The next climate horizon for insurers with Christie McNeill

As the economy transforms towards a net-zero future, insurance can play a vital role in addressing climate- and nature-related issues through its offerings and business strategies. McKinsey recently spoke to Christie McNeill, a partner in the Boston office, about how insurance companies can adapt to rising climate risk and help achieve a more resilient future.

McKinsey: Climate change and sustainability have become top agenda items for insurers in the past several years. What do you see on the horizon for 2023 and beyond?

Christie McNeill: Insurers have been grappling with the impacts of climate change and rising physical risks for many years. It is clear that in this decade, decisive action is necessary to reverse warming trends and put us on a pathway to avoid a climate disaster. Many insurers are taking this seriously: they are helping to reduce their company’s direct carbon footprint and support the net-zero transition via their underwriting and investment portfolios. Leaders in the sector recognize this as not only a societal imperative but also a major business opportunity. They are building capabilities and offerings to help catalyze the flow of trillions in capital into decarbonization across sectors.

So far, attention has rightfully been on emissions and limiting warming to 1.5 degrees.1 In 2023, I hope that in addition to continued focus on net zero, we see more concrete action on adaptation, an area to which the insurance sector has unique capabilities to contribute and in doing so to improve business performance.

McKinsey: How can insurers act on adaptation?

Christie McNeill: First, it’s important to recognize that even with ambitious decarbonization, the impacts of climate change on lives and livelihoods around the world are expected to accelerate in the coming decades. Race to Resilience estimates that even on a 1.5-degree pathway, by 2050, half of the world’s population will be exposed to climate hazards, including severe hazards and water stress. Much more investment and focus are needed to increase resilience against these coming impacts.

Incentivizing long-term resilience has traditionally been challenging for the insurance sector. Policy contracts are typically one year whereas climate change plays out over decades. Action is often required at the community level whereas policies are held by individuals. While these and other obstacles will likely remain, insurers will need to invest in bolder innovation and solutions if they want to move the needle on adaptation and promote the resilience of populations as well as their own balance sheets.
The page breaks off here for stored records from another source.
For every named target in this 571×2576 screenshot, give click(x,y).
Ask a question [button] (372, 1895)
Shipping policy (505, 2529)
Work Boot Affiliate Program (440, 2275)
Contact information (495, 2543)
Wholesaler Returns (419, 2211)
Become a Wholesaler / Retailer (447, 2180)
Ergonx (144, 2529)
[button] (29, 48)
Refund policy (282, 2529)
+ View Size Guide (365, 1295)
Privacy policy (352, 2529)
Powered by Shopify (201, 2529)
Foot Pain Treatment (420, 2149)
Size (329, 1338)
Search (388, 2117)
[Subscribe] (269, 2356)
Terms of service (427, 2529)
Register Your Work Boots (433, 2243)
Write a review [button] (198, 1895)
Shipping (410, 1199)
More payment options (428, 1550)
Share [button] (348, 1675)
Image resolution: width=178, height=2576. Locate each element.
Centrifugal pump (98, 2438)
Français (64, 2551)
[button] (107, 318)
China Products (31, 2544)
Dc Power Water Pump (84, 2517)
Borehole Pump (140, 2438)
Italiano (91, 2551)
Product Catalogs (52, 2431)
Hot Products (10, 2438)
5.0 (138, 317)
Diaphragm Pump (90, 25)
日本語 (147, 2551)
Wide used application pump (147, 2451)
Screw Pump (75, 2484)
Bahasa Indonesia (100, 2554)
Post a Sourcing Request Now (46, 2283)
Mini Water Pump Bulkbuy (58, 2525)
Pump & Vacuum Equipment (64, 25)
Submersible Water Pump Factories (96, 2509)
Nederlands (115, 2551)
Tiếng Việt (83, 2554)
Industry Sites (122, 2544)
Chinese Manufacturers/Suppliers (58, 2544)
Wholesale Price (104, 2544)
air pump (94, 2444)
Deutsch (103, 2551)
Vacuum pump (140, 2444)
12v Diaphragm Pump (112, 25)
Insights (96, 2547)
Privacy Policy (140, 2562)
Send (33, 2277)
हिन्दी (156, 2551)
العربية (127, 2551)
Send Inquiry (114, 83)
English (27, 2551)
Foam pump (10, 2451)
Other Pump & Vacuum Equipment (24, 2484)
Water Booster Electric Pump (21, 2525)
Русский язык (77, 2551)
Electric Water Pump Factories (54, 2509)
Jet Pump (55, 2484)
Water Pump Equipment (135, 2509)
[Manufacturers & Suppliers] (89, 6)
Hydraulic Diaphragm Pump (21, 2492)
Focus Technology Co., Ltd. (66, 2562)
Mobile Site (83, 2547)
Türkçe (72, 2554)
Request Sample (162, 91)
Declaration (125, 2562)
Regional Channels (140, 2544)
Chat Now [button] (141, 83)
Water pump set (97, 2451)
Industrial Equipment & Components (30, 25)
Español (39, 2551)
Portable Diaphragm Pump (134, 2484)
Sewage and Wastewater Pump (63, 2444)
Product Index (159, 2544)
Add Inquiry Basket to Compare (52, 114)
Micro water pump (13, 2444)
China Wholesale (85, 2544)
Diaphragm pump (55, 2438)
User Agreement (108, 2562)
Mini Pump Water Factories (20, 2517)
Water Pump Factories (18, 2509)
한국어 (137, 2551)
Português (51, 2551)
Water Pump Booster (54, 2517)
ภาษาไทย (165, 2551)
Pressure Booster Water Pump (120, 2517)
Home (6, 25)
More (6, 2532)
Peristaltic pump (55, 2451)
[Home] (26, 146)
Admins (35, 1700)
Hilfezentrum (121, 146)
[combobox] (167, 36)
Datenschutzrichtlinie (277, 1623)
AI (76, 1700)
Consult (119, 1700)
This could include research to quantify the impacts of resilience measures on reductions in losses and policy design to incentivize these investments; using balance sheet capital to invest in resilience infrastructure; accelerating underwriting in fast growing adaptation technologies, such as microgrids, climate resilient agriculture, and supply chain analytics; and public-private partnerships to enable insurance purchasing at the community level, linked with community resilience measures. Insurers can also work to close the coverage gap in the global south, where impacts of physical risk are greatest, but insurance accessibility and affordability are lowest; and they can innovate to protect clients from the impacts of physical risks.

While the challenges to drive meaningful adaptation and risk reduction are non-trivial, insurers that bring together deep risk expertise, risk engineering capabilities, and a forward-looking view on climate risk can make a difference and improve their balance sheet in the process.

1For more, see “Climate math: What a 1.5-degree pathway would take,” McKinsey Quarterly, April 30, 2020.


Christie McNeill is a partner in McKinsey’s Boston office.